The so-called paper-based analytical devices (PADs) have arisen as an efficient, affordable, user-friendly, rapid, and equipment-free technology that is available to citizens. The development of PADs in areas such as clinical diagnostics, food safety and environmental monitoring, etc., as well as fabrication methods, target analytes and analytical performance, has been extensively reviewed during the last decade, with the scientific community showing great interest toward these appealing analytical approaches.
Hg can reach aquatic ecosystems through point-source discharges or atmospheric deposition. Thus, volcanic eruptions and the solubilization of rocks, soils and sediments are among the most relevant natural sources [1]. Anthropogenic sources such as small-scale gold mining, the combustion of solid fuels (coal, lignite, wood), chlor-alkali, paper, paint and pharmaceutical industries, dental implants, agriculture products (germicides, pesticides, etc.); although mostly restricted in many countries, they still contribute to increasing the Hg levels in the environment [2]. Therefore, stringent analytical controls are needed to assess the contamination of environmental samples with Hg.
Hg can be found in different environmental compartments as a variety of species; each one has different behavior, and hence, toxicological properties, bioavailability and environmental impact depend on its physicochemical forms (i.e., speciation). Thus, in natural waters, the main forms in which Hg can be present are elemental mercury (Hg 0), inorganic mercury ( Hg 2+ ) and organic mercury, i.e., CH 3-Hg + and (CH 3) 2Hg. Biomagnification of Hg through the food chain may occur as a result of the high hydrophobicity of organic Hg species. In this way, Hg can accumulate in some fish by a factor of ca. 10 6 in respect to the concentration levels in the aquatic environment [3].

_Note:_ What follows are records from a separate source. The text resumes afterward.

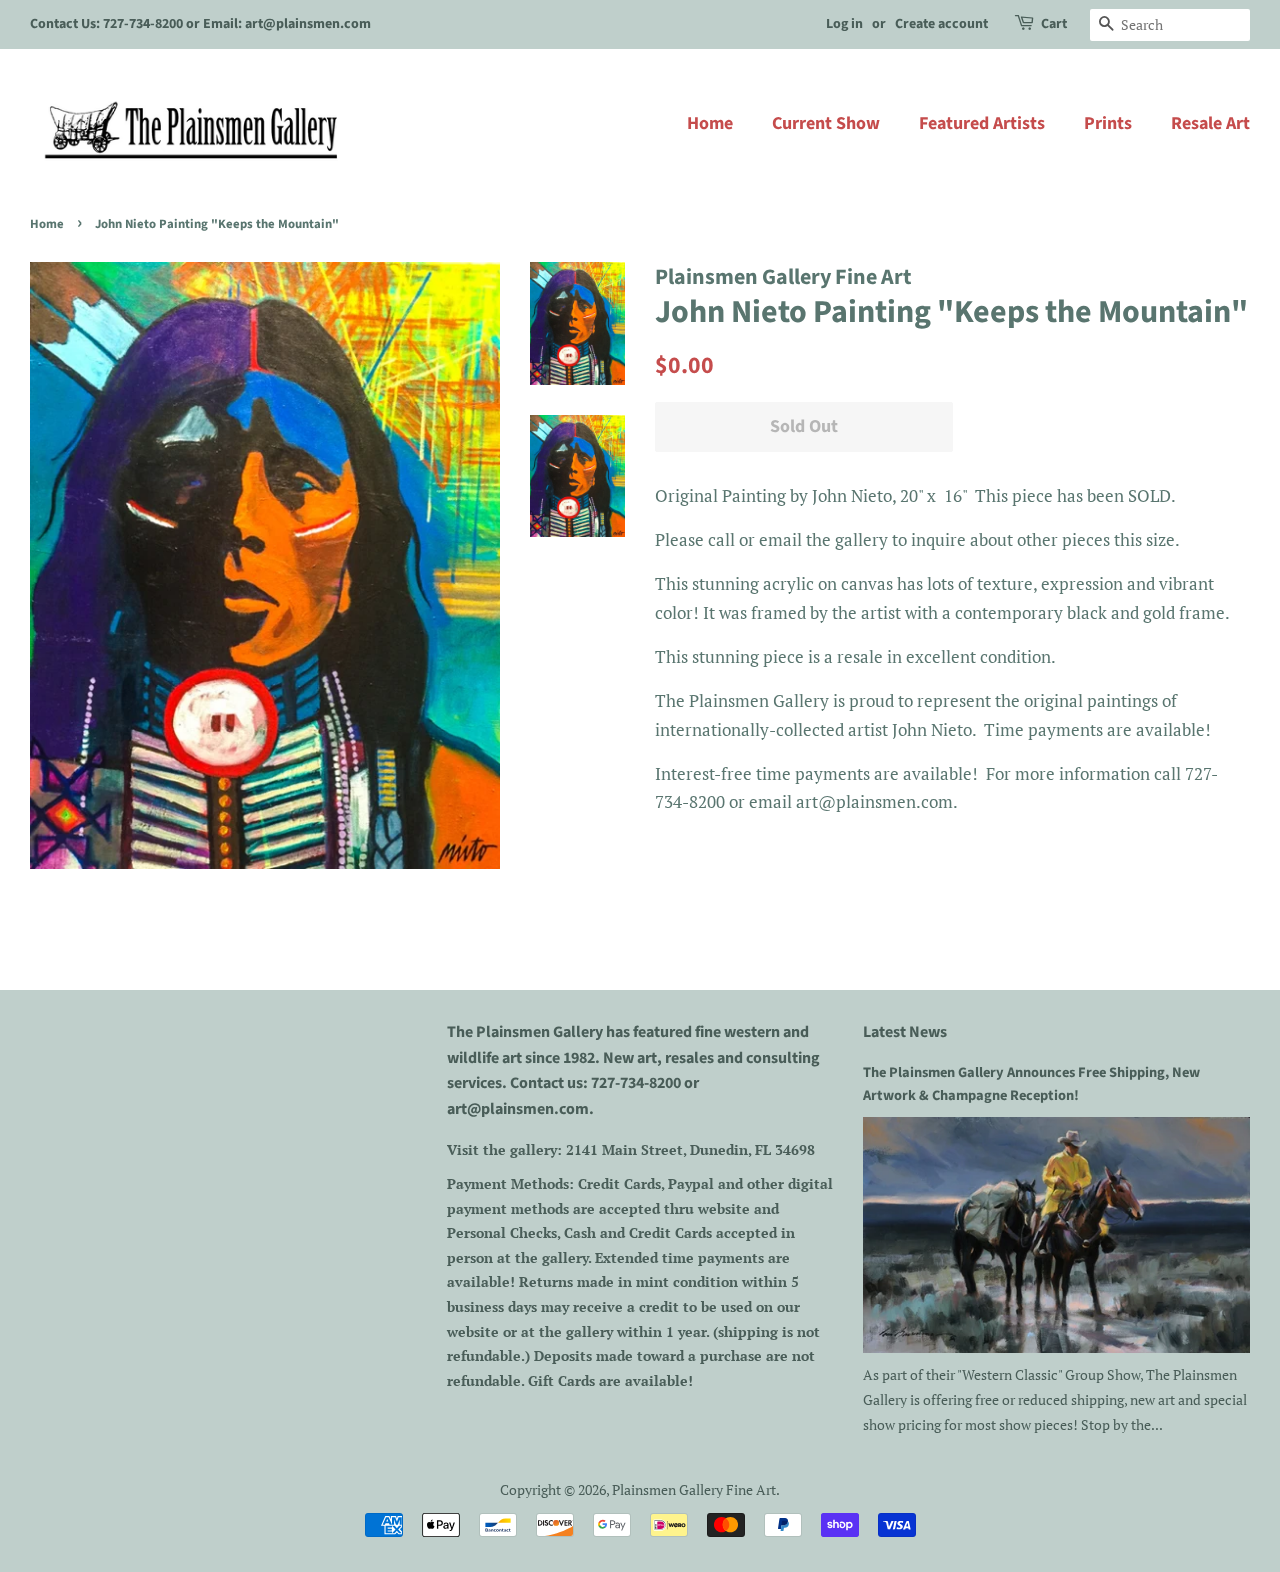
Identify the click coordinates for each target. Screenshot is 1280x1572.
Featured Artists (982, 123)
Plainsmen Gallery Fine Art (694, 1489)
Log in (844, 24)
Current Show (826, 123)
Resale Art (1210, 123)
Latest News (905, 1032)
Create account (941, 24)
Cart (1054, 24)
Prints (1108, 123)
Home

For the determination of Hg at the (ultra)trace level, conventional instrumentation is typically used in central labs on a routine basis, such as cold vapor-atomic absorption spectrometry (CV-AAS) [4], cold vapor-atomic fluorescence spectrometry (CV-AFS) [5], electrothermal atomic absorption spectrometry (ETAAS) [6], inductively coupled plasma-mass spectrometry (ICP-MS) [7] and total reflection X-ray fluorescence (TXRF) [8]. While these techniques provide adequate sensitivity and precision, they require suitable sampling, preservation procedures, sample pretreatment and a fully controlled laboratory environment, which makes it difficult to extend their application for on-field analysis [9]. In addition, problems may arise in the sampling and sample preparation procedures prior to the determination of Hg at the (ultra)trace level by conventional analytical techniques, which can lead to systematic errors and unacceptable analytical uncertainties [3].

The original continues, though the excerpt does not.